**Excerpt:**
—————

New Cancer Approach: Fast, Cheap, and Radical

Frustrated by the cost and the dead-slow pace of drug development, a group of researchers today launched a unique new strategy for running clinical trials. Their aims are bold. They want to bring numerous test products under a single umbrella, validate new biomarkers, share data publicly, maintain uniform standards across a wide range of candidate drugs, and quickly weed out losers. Predicted to cost $26 million over 5 years, the project will begin by testing new therapies for breast cancer. Leaders say they hope that clinicians working on other diseases will copy their experiment-and melanoma may be next. The just-launched experiment is about 60% funded, according to its sponsor, the independent Foundation for the National Institutes of Health.

The project is called I-SPY 2, which, just barely, stands for "Investigation of Serial studies to Predict Your therapeutic response with imaging and molecular analysis 2." (It follows a pilot test called I-SPY 1.) The first patients will be enrolled next week, said Laura Esserman, a surgeon at the University of California, San Francisco, who briefed reporters at the National Press Club in Washington, D.C. She's the trial's clinical leader. She said five therapeutic agents have been selected for initial testing.

Anna Barker, deputy director of the National Cancer Institute, said a systemic reform of the clinical trial system is "long overdue."

—————

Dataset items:

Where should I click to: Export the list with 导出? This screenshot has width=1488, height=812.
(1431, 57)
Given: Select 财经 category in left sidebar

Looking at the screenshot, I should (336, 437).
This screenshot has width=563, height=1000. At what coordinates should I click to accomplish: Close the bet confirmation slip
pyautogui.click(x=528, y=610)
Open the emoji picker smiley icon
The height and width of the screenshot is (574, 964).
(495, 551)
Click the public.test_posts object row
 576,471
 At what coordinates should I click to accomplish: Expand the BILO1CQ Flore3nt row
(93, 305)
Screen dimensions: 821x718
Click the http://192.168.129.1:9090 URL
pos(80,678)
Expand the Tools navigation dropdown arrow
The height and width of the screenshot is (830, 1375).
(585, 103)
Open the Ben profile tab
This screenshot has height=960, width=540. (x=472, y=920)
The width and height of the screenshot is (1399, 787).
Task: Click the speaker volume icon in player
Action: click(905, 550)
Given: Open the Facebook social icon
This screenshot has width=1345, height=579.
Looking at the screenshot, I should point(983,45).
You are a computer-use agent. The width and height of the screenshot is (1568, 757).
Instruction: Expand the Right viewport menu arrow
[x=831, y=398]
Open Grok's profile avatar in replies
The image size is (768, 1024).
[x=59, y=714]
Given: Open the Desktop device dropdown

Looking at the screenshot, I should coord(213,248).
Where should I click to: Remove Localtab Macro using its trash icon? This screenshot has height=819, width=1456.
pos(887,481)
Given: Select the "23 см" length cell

—————

**Complete the following:**
a) What reason does the article on the new cancer trial approach give for the researchers launching their strategy for running clinical trials? Answer in one to three sentences.
b) Extend the article on the I-SPY 2 cancer trial, starting after its last sentence.
The items are separate material and are not connected to the article on the new cancer trial approach.

**Responses by task:**
a) The researchers were frustrated by the cost and the very slow pace of drug development.

b)
One of the project's promised payoffs is a coherent body of knowledge, said Janet Woodcock, director of the Center for Drug Evaluation and Research at the U.S. Food and Drug Administration. She called it an "experiment with a high likelihood of success." Senator Arlen Specter of Pennsylvania (D) appeared at the briefing to give I-SPY 2 his blessing and remind people that he's pushing to increase the annual budget of the National Institutes of Health from $30 billion to $40 billion.

The chief aim of I-SPY 2, according to Esserman and others, is to collapse the time it takes to get a green or red light for a potential new breast cancer drug from 10 years to 1 year. Other goals are to identify which drugs work best for which cancer patients, using novel biomarkers to describe more precisely than before the match between disease subtypes and treatments. The new strategy calls for administering drugs before surgery—usually doctors do surgery first—and precisely imaging the tumors' response before moving on to extended drug therapy.

The approach also requires a new suite of statistical methods to make it possible to obtain credible results from small test groups. The plan is to predict very early which drugs are likely to succeed and which are not, and promote the winners rapidly to larger (phase III) trials, which most likely would be run by private companies, without data sharing. Biostatistician Don Berry of the M.D.Anderson Cancer Center in Houston, Texas, is overseeing I-SPY 2's data analysis. The concept, he said, is to continuously add new drugs to multiple arms within the trial, promote a few, and drop the rest. Berry concluded: "We hope this trial will go on forever."